(Material supplied)

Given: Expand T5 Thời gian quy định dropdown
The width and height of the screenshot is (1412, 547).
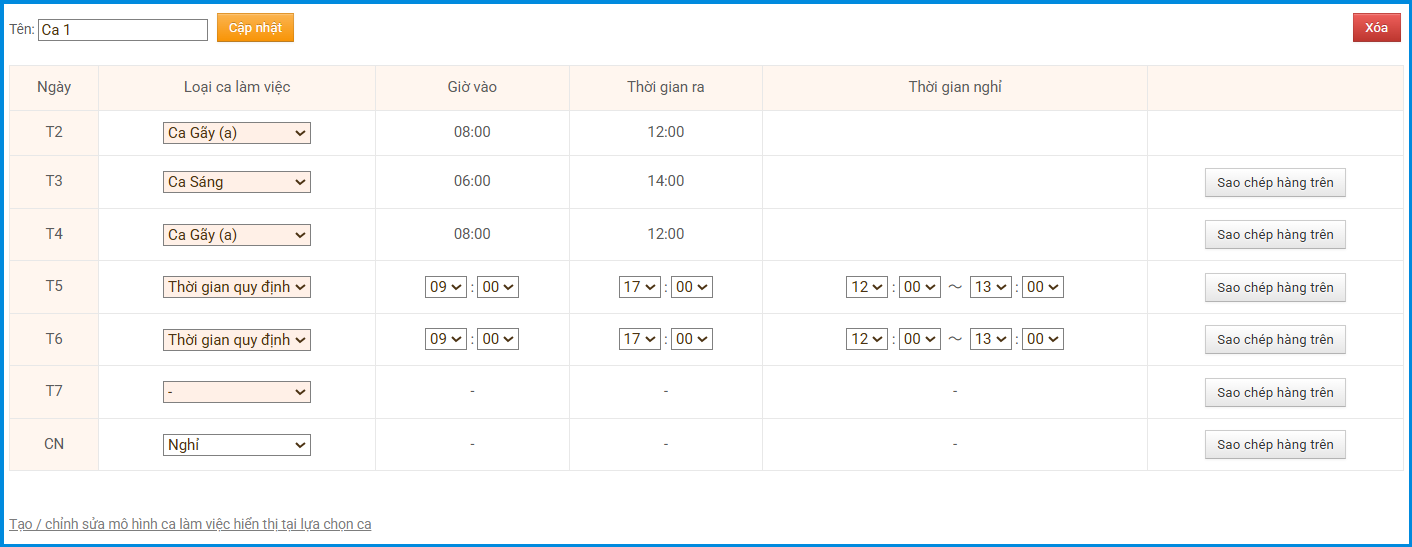Looking at the screenshot, I should click(x=237, y=287).
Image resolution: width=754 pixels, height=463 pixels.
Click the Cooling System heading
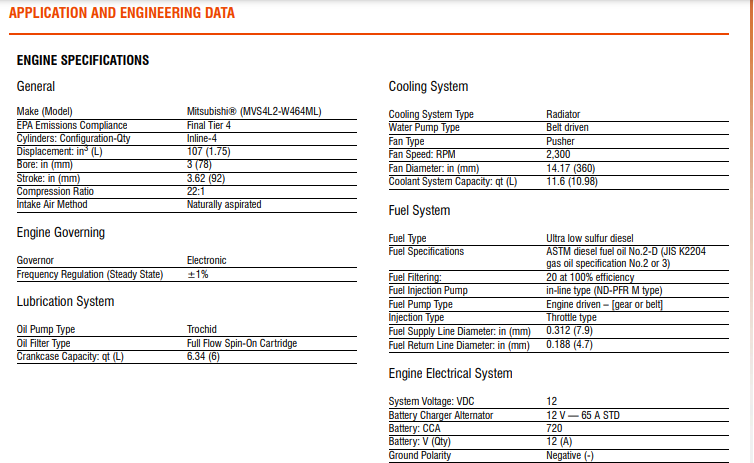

(End Material supplied)

• **What is needed**
Every line of the material should be repeated precisely; pictures are to be excluded.

• **Solution to the exercise**
Given: Expand T5 Thời gian quy định dropdown
The width and height of the screenshot is (1412, 547).
Looking at the screenshot, I should click(x=237, y=287).
Image resolution: width=754 pixels, height=463 pixels.
Click the Cooling System heading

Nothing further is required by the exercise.